Amenorrhoea Flashcards
How do you know if a woman is ovulating?
-Regular menstrual cycle
-Progesterone from corpus luteum (7 days before period so Day 21)
-Serial progesterone testing if irregular (urine): progesterone increases as oestrogen increases
Hormones in control of menstruation
-FSH
-LH
-Prolactin
-Testosterone
-Thyroid
-Oestrogen
Classes of amenorrhoea
-Primary: defined as the failure to establish menstruation by 15 years of age in girls with normal secondary sexual characteristics (such as breast development), or by 13 years of age in girls with no secondary sexual characteristics
=Girls who have not established menstruation within 3 years of the start of breast development (thelarche), or within 5 years if breast budding occurred before the age of 10.

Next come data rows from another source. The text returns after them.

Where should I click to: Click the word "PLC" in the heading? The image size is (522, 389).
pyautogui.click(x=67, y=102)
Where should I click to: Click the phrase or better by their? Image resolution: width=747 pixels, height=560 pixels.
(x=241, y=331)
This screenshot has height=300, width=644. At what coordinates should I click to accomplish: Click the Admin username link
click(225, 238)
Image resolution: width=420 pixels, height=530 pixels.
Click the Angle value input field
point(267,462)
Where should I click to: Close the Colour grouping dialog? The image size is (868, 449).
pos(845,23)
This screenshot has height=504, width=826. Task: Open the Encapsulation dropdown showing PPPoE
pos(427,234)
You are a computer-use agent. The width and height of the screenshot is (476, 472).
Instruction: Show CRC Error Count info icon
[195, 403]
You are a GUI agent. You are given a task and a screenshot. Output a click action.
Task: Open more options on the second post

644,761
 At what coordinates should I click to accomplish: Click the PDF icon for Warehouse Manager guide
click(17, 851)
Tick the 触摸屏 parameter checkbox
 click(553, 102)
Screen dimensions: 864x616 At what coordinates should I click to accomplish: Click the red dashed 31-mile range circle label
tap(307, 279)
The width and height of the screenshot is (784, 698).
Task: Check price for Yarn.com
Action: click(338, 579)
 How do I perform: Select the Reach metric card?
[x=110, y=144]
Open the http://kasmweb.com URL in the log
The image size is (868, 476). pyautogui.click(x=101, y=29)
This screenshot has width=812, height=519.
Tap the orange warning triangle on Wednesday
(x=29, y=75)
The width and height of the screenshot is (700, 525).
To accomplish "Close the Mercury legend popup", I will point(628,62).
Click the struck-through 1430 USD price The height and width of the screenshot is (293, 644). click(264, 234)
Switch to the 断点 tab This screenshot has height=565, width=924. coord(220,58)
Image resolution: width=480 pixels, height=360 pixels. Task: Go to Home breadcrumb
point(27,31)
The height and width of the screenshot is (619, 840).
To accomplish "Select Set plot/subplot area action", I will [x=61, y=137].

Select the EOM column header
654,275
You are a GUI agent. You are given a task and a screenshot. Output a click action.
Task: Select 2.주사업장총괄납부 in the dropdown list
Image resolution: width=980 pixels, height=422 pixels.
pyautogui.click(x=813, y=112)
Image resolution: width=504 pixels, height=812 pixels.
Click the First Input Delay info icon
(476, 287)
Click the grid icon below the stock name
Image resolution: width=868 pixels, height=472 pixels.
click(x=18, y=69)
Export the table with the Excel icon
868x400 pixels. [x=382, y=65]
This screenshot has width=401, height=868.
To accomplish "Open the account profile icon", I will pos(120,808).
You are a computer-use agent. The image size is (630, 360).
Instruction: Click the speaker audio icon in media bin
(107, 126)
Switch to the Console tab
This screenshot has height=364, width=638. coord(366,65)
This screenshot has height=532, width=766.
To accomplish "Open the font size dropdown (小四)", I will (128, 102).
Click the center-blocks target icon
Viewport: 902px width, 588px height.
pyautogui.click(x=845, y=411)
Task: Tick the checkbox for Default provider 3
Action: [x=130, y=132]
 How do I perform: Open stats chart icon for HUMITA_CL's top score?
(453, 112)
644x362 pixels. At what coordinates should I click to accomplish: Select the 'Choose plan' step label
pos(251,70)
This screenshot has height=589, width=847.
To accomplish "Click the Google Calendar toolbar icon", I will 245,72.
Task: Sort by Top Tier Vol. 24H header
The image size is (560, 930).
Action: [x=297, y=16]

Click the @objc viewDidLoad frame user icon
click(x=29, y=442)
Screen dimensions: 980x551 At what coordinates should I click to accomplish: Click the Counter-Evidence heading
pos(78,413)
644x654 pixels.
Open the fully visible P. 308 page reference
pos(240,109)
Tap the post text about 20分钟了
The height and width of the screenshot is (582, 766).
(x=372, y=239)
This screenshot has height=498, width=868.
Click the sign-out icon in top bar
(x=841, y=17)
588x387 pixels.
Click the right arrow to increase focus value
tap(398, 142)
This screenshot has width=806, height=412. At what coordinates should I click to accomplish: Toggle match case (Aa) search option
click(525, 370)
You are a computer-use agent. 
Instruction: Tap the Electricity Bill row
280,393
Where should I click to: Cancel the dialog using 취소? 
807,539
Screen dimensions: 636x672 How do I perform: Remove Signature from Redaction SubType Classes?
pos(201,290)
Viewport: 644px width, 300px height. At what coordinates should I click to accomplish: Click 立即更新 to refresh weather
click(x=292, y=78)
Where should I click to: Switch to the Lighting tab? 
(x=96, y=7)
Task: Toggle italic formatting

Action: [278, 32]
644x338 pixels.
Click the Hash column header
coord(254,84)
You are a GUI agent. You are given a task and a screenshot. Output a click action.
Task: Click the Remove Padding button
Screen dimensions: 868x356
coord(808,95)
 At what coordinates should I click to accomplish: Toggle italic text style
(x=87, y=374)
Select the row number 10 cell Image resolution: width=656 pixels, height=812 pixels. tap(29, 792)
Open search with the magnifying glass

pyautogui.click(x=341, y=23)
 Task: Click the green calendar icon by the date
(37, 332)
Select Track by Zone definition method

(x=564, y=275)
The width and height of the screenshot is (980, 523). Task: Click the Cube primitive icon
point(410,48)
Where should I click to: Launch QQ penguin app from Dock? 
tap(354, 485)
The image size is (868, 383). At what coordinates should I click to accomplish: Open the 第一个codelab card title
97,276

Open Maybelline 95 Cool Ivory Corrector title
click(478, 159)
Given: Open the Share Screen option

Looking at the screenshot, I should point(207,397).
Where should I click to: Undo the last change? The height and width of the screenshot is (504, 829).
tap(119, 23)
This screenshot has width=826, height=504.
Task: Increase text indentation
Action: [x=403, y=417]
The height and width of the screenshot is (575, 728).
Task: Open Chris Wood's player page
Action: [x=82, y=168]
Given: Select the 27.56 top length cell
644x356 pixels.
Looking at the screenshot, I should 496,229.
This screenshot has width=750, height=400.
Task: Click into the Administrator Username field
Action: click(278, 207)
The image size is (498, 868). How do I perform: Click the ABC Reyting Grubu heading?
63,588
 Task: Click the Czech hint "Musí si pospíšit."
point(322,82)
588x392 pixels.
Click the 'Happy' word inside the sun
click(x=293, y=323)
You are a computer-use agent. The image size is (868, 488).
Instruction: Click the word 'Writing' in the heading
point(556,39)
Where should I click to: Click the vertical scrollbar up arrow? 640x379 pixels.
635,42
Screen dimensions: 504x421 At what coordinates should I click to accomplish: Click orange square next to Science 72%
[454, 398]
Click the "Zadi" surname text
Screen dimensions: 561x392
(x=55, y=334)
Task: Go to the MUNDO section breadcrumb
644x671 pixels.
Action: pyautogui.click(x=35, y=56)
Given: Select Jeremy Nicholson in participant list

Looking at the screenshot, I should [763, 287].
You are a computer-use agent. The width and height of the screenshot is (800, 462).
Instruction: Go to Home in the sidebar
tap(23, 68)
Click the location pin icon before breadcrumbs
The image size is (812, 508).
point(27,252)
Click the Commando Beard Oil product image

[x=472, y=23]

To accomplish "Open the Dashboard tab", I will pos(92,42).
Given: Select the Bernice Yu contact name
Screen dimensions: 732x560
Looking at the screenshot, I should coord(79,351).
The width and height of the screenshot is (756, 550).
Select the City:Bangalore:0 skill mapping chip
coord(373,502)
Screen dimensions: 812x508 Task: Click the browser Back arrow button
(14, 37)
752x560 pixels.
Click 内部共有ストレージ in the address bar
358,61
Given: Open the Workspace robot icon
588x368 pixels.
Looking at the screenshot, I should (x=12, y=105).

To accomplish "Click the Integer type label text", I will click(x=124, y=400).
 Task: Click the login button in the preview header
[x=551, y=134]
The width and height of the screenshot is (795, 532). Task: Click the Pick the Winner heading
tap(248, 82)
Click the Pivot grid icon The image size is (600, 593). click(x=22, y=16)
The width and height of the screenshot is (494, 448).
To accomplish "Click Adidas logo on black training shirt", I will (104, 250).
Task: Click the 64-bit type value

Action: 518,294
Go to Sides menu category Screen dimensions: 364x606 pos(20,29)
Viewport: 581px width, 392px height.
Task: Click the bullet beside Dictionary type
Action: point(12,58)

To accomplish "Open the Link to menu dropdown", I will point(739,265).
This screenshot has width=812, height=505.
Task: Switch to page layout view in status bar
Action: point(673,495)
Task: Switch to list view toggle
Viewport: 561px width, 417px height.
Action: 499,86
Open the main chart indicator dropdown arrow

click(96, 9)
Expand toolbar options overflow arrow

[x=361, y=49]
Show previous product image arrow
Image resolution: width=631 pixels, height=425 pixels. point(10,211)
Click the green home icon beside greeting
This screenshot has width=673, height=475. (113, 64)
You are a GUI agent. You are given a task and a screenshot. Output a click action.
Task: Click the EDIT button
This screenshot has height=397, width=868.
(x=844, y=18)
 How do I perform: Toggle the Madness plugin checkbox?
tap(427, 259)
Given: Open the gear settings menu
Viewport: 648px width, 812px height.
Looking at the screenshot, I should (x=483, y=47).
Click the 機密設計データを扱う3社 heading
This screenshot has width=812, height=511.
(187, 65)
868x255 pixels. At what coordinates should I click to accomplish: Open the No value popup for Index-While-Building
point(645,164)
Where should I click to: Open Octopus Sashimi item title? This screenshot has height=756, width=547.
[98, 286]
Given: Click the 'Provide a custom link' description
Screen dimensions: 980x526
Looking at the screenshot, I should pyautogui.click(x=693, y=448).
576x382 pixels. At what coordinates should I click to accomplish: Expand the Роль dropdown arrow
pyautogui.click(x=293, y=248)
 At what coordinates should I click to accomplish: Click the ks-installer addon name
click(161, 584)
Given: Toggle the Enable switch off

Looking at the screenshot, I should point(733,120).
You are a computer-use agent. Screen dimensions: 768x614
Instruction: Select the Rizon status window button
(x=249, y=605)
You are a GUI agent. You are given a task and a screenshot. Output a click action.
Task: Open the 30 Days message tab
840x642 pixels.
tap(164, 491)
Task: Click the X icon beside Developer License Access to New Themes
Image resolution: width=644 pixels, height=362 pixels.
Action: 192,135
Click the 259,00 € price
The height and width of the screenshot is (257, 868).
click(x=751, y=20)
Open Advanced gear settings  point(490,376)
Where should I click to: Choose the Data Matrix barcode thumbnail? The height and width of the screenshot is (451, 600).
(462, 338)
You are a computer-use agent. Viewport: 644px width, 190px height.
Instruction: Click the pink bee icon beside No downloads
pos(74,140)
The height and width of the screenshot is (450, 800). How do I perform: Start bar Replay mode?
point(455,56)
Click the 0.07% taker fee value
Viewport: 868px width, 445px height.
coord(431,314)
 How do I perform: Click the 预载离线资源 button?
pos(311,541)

-Secondary: cessation of menstruation for 3-6 months in women with previously normal and regular menses, or 6-12 months in women with previous oligomenorrhoea/ infrequent irregular
Causes of primary amenorrhoea
-Gonadal dysgenesis (e.g. Turner’s syndrome)= the most common causes
-Testicular feminisation
-Congenital malformations of the genital tract
-Functional hypothalamic amenorrhoea (e.g. secondary to anorexia)
-Congenital adrenal hyperplasia
-Imperforate hymen
-Hypogonadotropic hypogonadism
-Hypergonadotropic hypogonadism
Causes of secondary amenorrhoea
-Pregnancy
-Hypothalamic amenorrhoea (e.g. secondary stress, excessive exercise)
-Polycystic ovarian syndrome (PCOS)
-Hyperprolactinaemia
-Premature ovarian failure/ Menopause
-Thyrotoxicosis*
-Sheehan’s syndrome
-Asherman’s syndrome (intrauterine adhesions)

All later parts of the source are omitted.